她觉得卫尚小题大做,那次袭击已经是两个月前的事情,伊崔将那些叛贼枭首后,扬州已经听不见反对的声音,反对的势力亦被无声无息铲掉。
而卫公子他……
顾朝歌偷偷抬眼,瞥了一眼面带微笑,坚持要送她回府的卫尚,心里隐隐觉得他只是在找借口要送她而已。
可是……为什么他要这样做呢?
“这样,会不会耽误你的事情。”顾朝歌小小声地问。
卫尚觉得,她低着头仿佛很害羞的样子真好看。他知道非礼勿视,可是忍不住就是要扭过头去,看她一眼,再看她一眼,怎么都看不够。
“不会,”卫尚柔声告诉她,“要待阿潆的婚事结束之后我才会上任,如今我是闲人一个,只要朝歌不嫌弃我便好。”
“不,当然不会嫌弃,”顾朝歌连忙摇头,不知怎的,依然觉得自己很对不起他,“你是个很好的人,我怎么会嫌弃你?”
卫尚不知道世上有一种卡叫“好人卡”,他听见顾朝歌说自己好,两只眼睛都亮了:“朝歌,明日东升街有庙会,我带你去瞧瞧新鲜吧,总是出诊看病,偶尔也该玩一玩才好。”
“庙会?明天么?明天啊……”顾朝歌好像想起来什么,她摇了摇头,缓慢而坚定地拒绝了卫尚:“对不起,卫大哥,我明天和别人约好了。”

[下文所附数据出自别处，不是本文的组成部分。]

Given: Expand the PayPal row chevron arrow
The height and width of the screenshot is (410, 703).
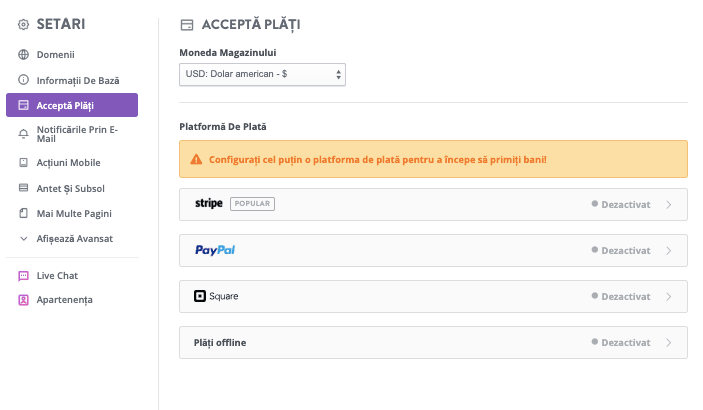Looking at the screenshot, I should pyautogui.click(x=668, y=250).
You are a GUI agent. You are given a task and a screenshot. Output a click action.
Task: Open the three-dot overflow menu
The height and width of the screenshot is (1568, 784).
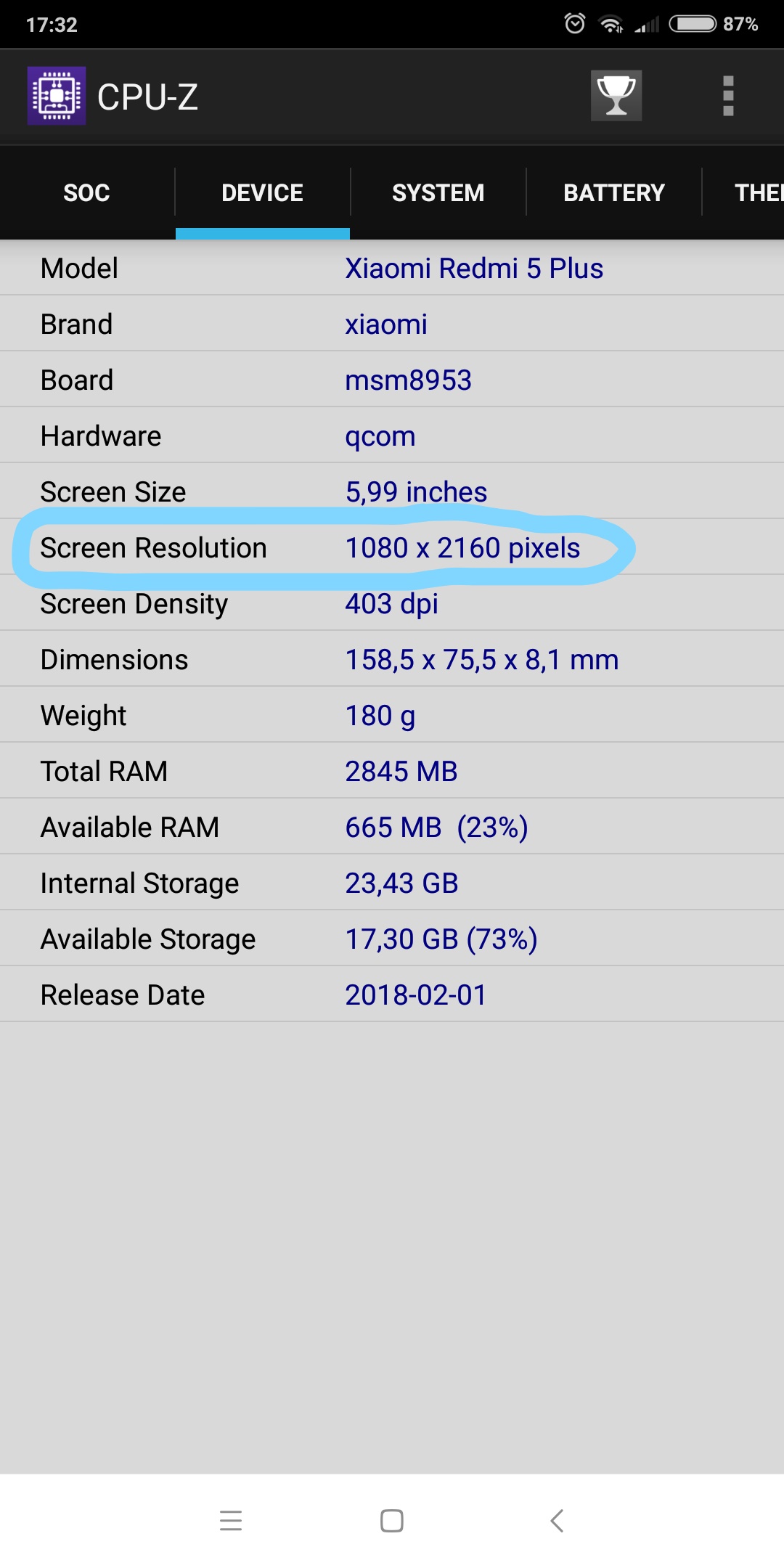[728, 96]
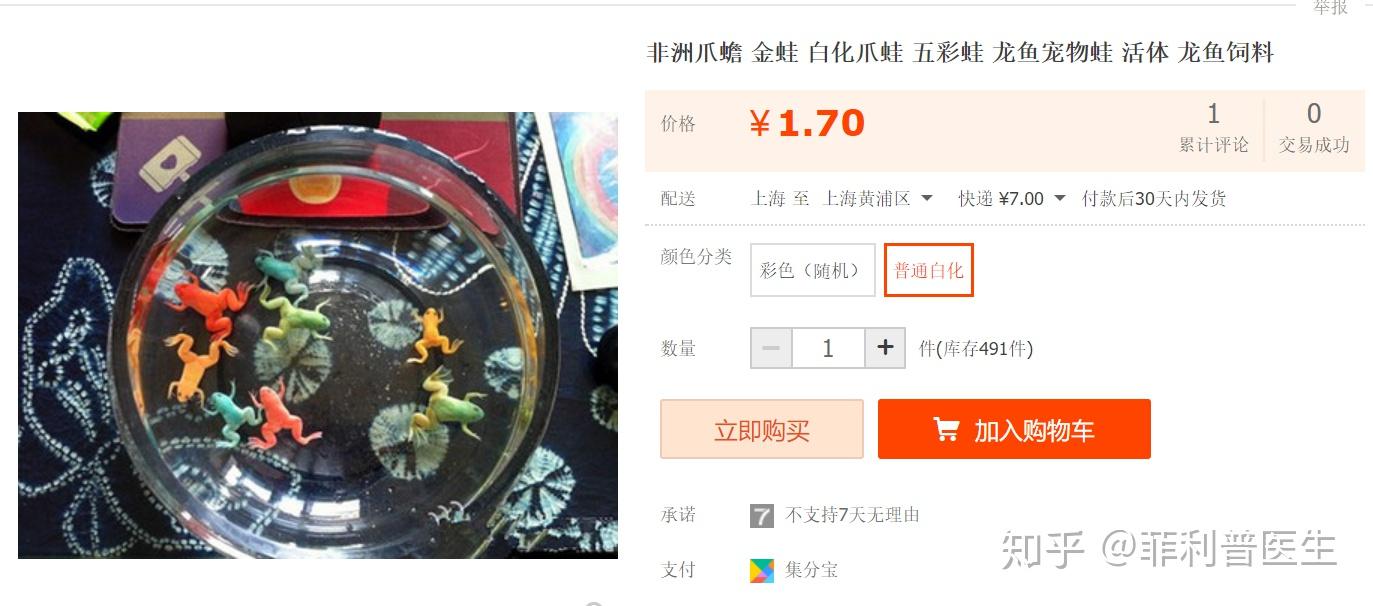Viewport: 1373px width, 606px height.
Task: Click the 不支持7天无理由 promise text
Action: (x=852, y=516)
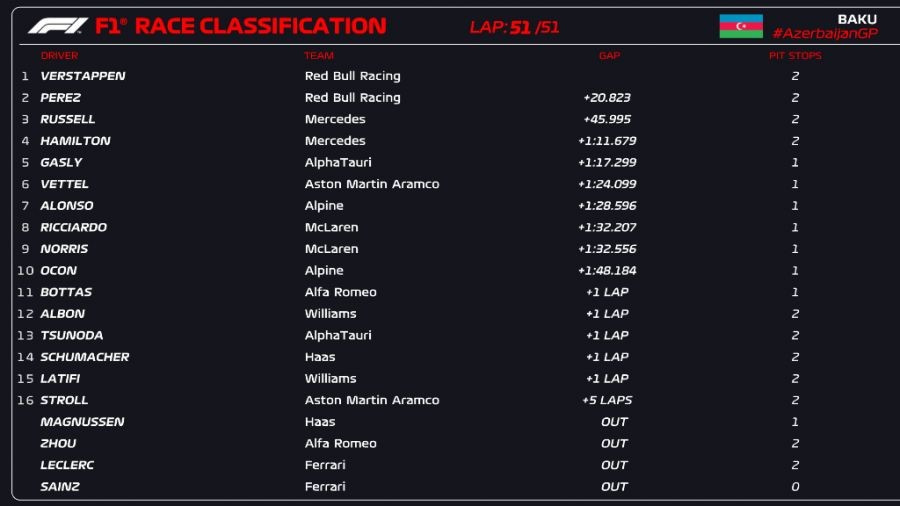Click the PIT STOPS column header

click(795, 56)

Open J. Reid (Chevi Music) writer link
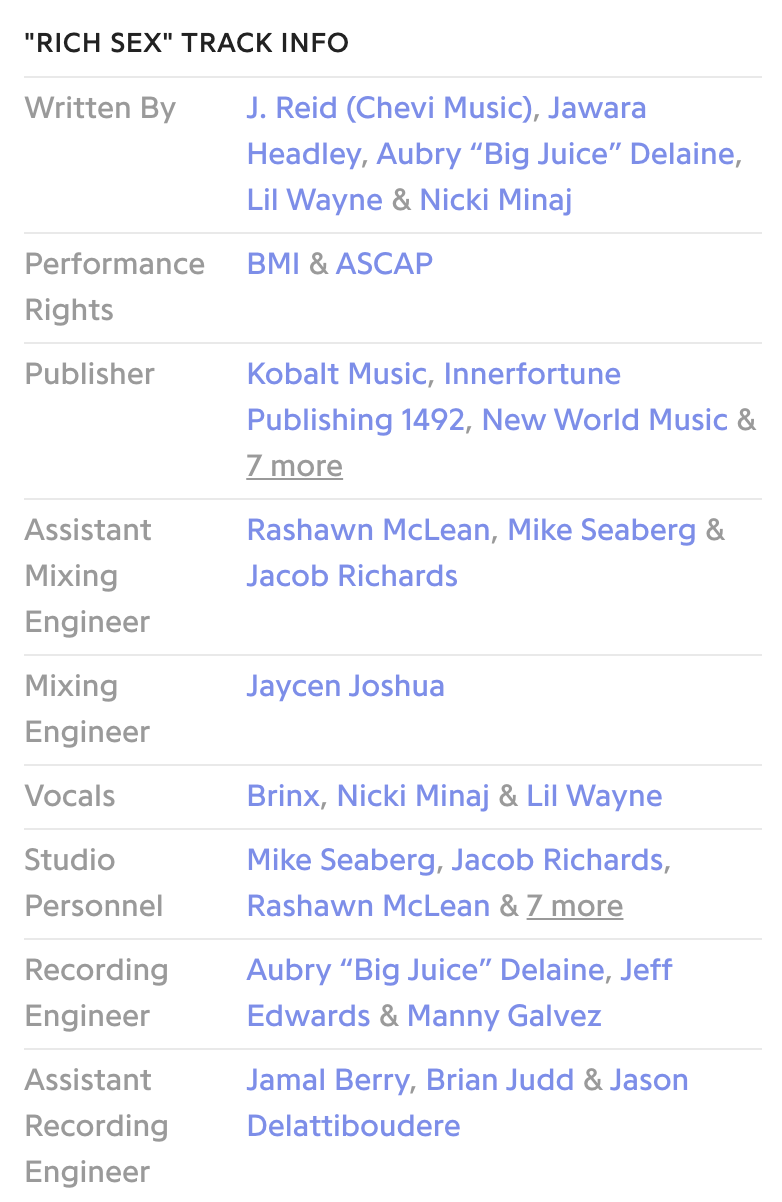click(389, 108)
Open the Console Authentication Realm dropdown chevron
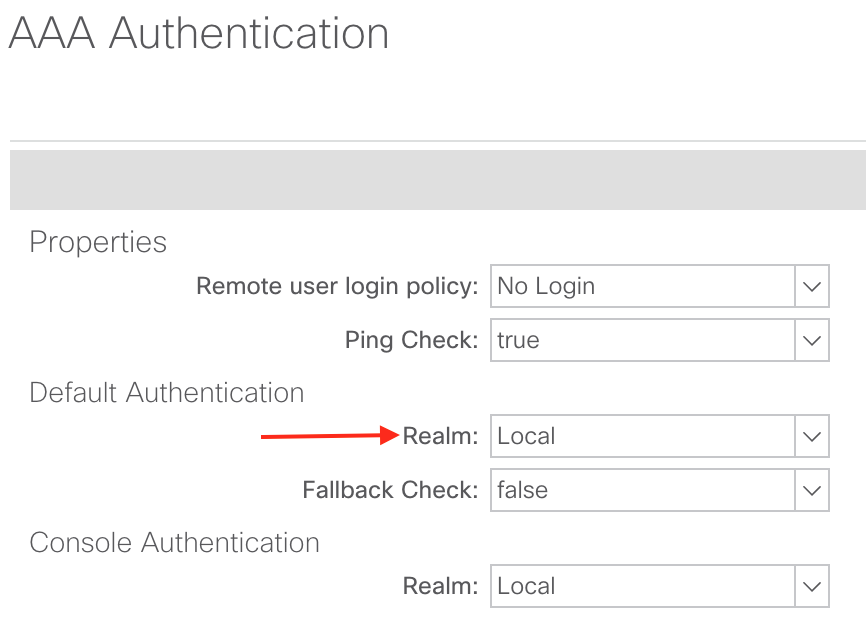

卫尚的表情是掩饰不住的失望,看得顾朝歌更加愧疚,明明她没有做任何对不起卫尚的事情,可是为什么每次见到他都觉得很抱歉?被这种滔天的愧疚感淹没的顾朝歌,感觉不能和这个人再多待一秒,眼见着太守府到了,她飞快地抢过卫尚手中的竹箱笼,对着他躬身行了一个大大的谢礼,然后匆匆跨过太守府的门槛,跑得飞快。
卫尚看着她越跑越远的背影,心中一阵惆怅。
太守府前的卫兵则看着久立不去的卫尚,纳闷地想今天顾大夫没和他们几个卫兵打招呼,是不是就因为这小子?
这小子是看上顾大夫了吧?
红巾军的卫兵真是目光如炬,洞若观火。
顾朝歌并不知道卫尚盯着她的背影还看了许久,她跑得那样快,一是觉得麻烦人家很不好意思,而是觉得心虚,因为她很难得地说了一次谎。她,根本没有和任何人约好要明日出门。
可是,明天,她确实是想和一个人一起出去的。
明日东升街的庙会,不知道可不可以作为借口?
可是,他真的很忙吧……
站在主事厅门口的小角落里,偷偷张望着主座上那个人。他一手翻着彩礼单子,一手拿着宋无衣的税收相关文书快速浏览,偶尔和宋无衣说两句,时不时还胡乱抓一支笔过来写写画画,忙得好像恨不得长出八只手,真的变成一只大蜘蛛。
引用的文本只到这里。